I desire that we should be exercised to communicate spiritually, and I think that Philippians sets on the way that this can work out. It says "if... any comfort in Christ, if any consolation of love" - we have touched on that - and then "if any fellowship of the Spirit". It is a wonderful matter to contemplate the fellowship of the Spirit because it involves that those who are communicating are availing of the Spirit, partaking of the wealth of that divine Person - fellow partakers. Think, simply, of two persons having to do with each other in relation to the truth, even privately. As both persons are drawing on the Spirit, the same Vessel, how could it be that the same mind would not be reached in a matter? But how much greater if the fellowship of the Spirit could be known in our locality and broaden out to the whole assembly.

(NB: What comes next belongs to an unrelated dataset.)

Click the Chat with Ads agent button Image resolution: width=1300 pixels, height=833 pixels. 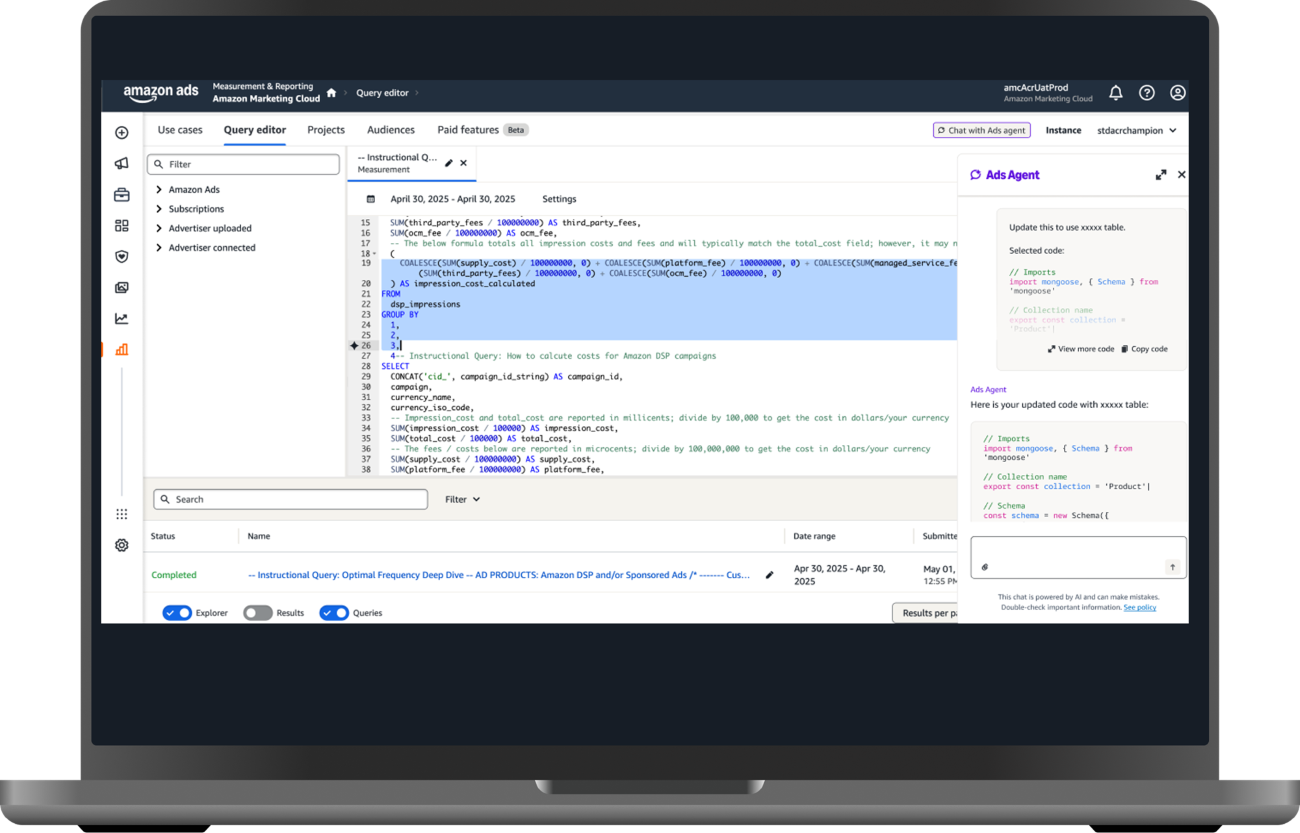click(980, 130)
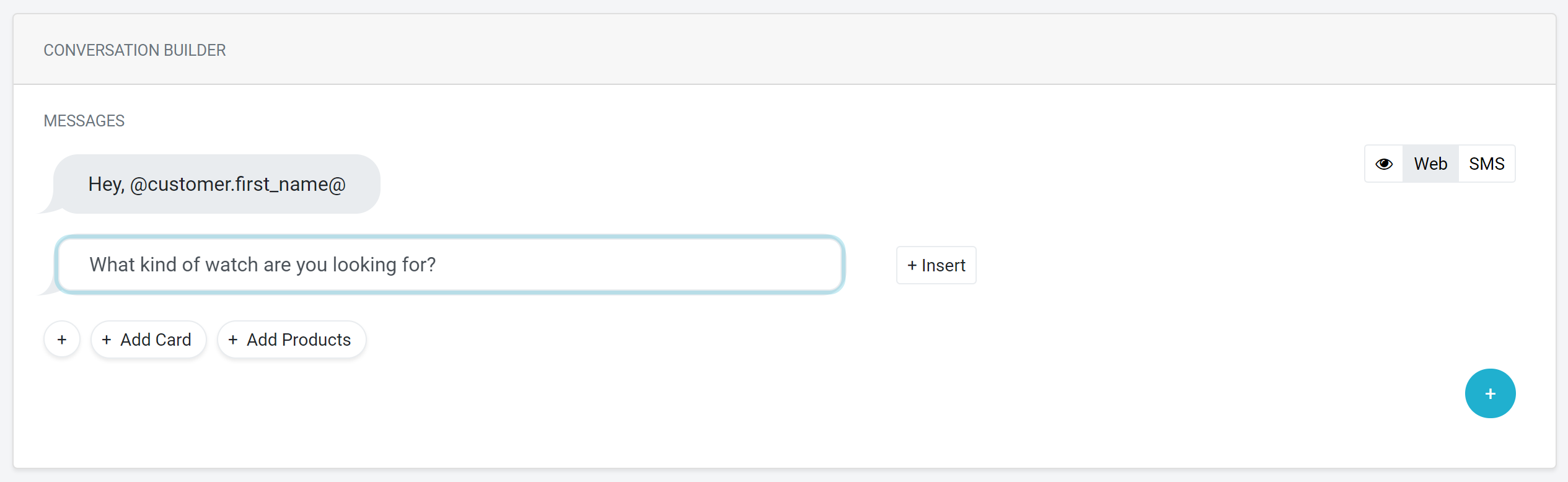Switch to the Web channel tab

(x=1430, y=164)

So Paul desired that his joy would be fulfilled in "that ye may think the same thing, having the same love, joined in soul, thinking one thing". Then, just in passing, one would touch on the next verse, and how this may enter into our spiritual communications: "let nothing be in the spirit of strife or vain glory, but in lowliness of mind, each esteeming the other as more excellent than themselves, regarding not each his own qualities, but each those of others also". One has felt that if we are to be of help to one another we must esteem one another, draw out the qualities in one another, draw out the Spirit of Christ in one another, not arouse the flesh. Well, how can we regard the qualities in one another? One has thought, do I do that, contemplate the saints, think of them in regard to their qualities, whether I really do? We sometimes get a general view of the saints but I think the Lord would have us single out the saints, as it were, and devote our attention to one another's qualities. I believe that, as the Person of Christ and the features of Christ in one another are reflected upon and magnified, the communications can be brought up to the right level. As we see the Spirit’s operations in one another in the formative work of God we see the way that God has operated in one another and brought to light certain qualities. We do not all have the same qualities or the same make up, but the desire is one, that we should build each other up and learn from each other. It is not one or another only, but the least of us can be learned from, and there are qualities that the Spirit of God has had to do with in one another, in relation to our souls, that we may be joined in soul, joined in relation to feeling matters, having the same love. Paul could say, "holding the truth in love, we may grow up to him in all things, who is the head, the Christ ", Eph 4: 15. May we all grow up to Christ, who is our Head. May we avail of the mind which is in Christ Jesus. May we experience that thinking faculty in its operation in the assembly, and that we need one another. We need the saints collectively in order for this to work out, and the Lord would help us in relation to the spiritual means whereby we can communicate, and whereby we can build each other up, and see the progress of God's work in one another's souls, for the glory of God.

We might well think of the day of display, when every knee shall bow to Jesus. Christ will come out, every knee shall bow to Him to God the Father's glory. Men will see the glory of God when Christ comes on to public view, and the assembly will come out, having the glory of God. Then things will come into display, but now it is the time of what is secret. In John 11 Martha called her sister Mary secretly, saying, "The teacher is come and calls thee". I think that it is for us now to see the glory of God. Stephen, in the Acts, looking into heaven, saw the glory of God, and Jesus standing there. How beautifully Stephen would have set out these features in relation to spiritual communication!

Well, may we be helped to be of this same mind in relation to communicating with one another, that Satan may be defeated in his efforts to hamper us and to thwart and to dampen the spiritual level of things which proceeds under the hand of Christ in the power of the Holy Spirit. May we be helped in the Name of the Lord Jesus.